══ THE RECORDS
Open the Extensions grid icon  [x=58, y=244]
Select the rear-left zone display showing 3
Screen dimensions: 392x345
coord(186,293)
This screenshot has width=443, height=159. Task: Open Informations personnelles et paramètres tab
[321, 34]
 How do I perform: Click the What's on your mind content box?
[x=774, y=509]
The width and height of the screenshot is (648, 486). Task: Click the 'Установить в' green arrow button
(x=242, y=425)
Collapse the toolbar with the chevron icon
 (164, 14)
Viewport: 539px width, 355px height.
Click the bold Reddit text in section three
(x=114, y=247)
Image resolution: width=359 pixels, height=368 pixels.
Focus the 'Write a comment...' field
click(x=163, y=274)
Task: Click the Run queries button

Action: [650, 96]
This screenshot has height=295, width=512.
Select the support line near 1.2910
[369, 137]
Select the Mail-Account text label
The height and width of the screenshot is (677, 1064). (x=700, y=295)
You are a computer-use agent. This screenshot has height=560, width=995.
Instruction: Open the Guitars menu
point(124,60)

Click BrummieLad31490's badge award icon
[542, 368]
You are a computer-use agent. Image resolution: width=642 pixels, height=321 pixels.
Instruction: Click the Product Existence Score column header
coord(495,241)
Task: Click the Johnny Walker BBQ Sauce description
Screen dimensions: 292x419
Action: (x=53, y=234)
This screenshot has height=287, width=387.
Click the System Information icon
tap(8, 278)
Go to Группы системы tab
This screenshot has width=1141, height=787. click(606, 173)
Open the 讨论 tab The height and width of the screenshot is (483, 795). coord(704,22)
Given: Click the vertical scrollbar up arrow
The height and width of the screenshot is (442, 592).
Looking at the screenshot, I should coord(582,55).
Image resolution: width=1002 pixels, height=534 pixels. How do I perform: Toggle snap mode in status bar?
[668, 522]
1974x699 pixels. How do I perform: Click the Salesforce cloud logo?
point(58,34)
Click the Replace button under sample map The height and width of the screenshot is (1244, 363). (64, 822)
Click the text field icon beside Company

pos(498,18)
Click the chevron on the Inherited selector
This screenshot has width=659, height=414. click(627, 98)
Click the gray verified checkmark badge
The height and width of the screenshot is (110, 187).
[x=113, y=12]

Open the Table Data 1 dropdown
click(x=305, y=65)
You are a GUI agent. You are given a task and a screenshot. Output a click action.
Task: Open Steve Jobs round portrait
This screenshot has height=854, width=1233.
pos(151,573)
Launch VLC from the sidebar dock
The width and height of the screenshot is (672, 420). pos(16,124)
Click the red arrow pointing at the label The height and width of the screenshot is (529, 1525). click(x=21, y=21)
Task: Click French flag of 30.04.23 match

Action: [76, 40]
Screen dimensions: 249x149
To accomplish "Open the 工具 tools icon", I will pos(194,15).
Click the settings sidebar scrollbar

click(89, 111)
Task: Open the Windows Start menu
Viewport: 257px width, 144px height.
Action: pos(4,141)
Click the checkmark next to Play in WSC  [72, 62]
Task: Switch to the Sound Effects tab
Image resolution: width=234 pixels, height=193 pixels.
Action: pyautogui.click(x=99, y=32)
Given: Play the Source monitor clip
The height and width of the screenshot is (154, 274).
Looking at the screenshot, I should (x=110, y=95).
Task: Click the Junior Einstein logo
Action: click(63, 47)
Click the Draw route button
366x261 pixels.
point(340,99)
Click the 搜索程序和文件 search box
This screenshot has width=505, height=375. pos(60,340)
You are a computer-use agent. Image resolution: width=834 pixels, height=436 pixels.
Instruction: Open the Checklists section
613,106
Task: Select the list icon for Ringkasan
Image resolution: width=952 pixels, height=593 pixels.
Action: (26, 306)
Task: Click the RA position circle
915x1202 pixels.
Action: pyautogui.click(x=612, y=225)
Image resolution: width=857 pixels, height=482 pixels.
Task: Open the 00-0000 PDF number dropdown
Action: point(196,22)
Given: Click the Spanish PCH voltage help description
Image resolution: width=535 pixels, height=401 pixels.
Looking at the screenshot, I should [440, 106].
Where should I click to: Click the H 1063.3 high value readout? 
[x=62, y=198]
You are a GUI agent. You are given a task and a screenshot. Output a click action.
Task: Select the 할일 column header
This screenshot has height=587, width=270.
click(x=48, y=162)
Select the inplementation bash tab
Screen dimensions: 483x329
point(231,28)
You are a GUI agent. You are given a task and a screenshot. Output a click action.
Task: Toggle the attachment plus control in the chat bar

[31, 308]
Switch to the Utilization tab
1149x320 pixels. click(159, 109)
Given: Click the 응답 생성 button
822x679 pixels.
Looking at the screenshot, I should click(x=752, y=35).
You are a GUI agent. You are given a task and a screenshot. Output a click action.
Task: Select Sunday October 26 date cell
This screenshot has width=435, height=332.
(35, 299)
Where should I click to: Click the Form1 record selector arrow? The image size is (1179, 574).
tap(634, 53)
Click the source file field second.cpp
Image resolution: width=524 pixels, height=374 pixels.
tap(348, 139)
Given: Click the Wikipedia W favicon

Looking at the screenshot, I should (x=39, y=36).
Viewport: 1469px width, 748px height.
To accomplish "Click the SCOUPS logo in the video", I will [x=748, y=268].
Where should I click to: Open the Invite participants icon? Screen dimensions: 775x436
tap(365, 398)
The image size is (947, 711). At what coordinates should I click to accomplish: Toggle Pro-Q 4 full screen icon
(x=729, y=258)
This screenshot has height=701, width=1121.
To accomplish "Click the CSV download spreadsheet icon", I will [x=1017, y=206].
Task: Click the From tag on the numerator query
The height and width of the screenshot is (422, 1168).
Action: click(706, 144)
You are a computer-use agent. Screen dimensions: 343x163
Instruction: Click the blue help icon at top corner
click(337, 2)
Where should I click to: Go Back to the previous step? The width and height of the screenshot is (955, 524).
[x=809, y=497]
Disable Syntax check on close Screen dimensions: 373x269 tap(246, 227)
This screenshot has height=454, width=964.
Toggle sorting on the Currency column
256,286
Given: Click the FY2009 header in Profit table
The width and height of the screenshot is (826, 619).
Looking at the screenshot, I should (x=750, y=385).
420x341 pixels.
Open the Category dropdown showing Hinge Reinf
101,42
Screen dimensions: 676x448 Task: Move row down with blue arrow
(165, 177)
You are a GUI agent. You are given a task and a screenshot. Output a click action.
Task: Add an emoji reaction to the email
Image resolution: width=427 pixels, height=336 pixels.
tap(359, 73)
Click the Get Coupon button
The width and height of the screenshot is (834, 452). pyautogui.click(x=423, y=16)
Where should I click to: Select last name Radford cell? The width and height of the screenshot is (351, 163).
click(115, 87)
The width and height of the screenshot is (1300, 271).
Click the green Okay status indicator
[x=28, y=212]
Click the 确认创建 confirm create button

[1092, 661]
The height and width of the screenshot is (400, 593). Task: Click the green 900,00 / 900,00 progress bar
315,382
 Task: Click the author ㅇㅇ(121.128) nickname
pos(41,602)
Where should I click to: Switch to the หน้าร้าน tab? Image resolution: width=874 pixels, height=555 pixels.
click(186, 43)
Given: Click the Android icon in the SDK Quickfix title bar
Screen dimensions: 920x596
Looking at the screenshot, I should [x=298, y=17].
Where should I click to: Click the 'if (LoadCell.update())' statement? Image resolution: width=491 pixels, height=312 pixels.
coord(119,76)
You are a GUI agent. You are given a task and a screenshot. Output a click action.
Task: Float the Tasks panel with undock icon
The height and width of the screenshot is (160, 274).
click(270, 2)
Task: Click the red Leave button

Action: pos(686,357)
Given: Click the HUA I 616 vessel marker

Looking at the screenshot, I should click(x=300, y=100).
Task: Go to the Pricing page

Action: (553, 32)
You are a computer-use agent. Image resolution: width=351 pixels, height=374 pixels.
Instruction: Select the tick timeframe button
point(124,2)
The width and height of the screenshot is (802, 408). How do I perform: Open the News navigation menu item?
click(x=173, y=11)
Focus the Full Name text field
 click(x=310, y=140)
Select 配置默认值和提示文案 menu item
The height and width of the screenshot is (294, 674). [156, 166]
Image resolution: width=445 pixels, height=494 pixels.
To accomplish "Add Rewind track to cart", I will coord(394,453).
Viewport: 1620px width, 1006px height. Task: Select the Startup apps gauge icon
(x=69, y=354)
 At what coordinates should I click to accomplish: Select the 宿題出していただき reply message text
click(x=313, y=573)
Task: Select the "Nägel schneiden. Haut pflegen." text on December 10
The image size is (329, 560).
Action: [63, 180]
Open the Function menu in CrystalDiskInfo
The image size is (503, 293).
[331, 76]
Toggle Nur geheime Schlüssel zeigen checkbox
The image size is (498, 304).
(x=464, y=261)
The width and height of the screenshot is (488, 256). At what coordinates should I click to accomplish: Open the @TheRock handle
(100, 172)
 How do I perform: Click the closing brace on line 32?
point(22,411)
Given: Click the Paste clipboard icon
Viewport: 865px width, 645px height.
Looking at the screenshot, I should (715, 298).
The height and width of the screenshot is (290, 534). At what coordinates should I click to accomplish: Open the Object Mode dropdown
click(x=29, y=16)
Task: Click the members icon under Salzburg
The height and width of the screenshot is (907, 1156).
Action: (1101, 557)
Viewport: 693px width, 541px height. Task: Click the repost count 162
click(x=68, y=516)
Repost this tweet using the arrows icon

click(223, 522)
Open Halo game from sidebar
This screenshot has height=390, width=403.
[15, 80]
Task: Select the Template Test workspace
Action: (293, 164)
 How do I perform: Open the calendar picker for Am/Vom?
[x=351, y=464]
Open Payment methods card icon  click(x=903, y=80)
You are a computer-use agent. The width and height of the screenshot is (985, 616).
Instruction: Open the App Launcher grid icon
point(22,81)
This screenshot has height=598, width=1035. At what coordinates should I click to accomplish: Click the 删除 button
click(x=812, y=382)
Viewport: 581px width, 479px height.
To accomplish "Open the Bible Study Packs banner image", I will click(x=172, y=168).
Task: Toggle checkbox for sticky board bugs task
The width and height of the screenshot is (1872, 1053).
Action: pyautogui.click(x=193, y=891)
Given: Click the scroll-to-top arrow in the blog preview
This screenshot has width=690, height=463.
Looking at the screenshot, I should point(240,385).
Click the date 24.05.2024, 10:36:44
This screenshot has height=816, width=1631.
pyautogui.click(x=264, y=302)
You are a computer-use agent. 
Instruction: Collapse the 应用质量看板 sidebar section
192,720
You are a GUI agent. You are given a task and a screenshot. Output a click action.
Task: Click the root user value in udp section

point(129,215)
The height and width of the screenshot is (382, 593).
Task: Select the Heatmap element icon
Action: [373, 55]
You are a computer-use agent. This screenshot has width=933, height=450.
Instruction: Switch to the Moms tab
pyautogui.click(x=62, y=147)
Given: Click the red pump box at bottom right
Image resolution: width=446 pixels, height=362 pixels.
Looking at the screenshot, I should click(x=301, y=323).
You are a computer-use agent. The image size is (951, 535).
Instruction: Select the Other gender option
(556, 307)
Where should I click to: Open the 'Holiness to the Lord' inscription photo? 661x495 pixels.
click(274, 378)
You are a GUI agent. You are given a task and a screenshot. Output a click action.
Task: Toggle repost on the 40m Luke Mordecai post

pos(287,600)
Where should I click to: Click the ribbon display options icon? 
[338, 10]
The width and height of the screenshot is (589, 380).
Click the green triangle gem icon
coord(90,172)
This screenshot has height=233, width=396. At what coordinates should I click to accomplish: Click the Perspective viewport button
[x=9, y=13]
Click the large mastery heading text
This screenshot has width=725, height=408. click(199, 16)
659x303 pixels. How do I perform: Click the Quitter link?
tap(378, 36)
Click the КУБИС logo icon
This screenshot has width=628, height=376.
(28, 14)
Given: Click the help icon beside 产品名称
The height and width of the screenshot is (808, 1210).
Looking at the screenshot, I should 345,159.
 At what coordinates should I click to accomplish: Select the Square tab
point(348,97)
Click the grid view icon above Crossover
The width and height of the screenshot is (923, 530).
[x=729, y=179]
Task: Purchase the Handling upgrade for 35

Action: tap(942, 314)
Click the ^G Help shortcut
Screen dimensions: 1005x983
════
REQUIRED ACTION:
Pull out all lines of the data with the string "description".

RESULT OF THIS EXERCISE:
Task: Click the Johnny Walker BBQ Sauce description
Given: Click the Spanish PCH voltage help description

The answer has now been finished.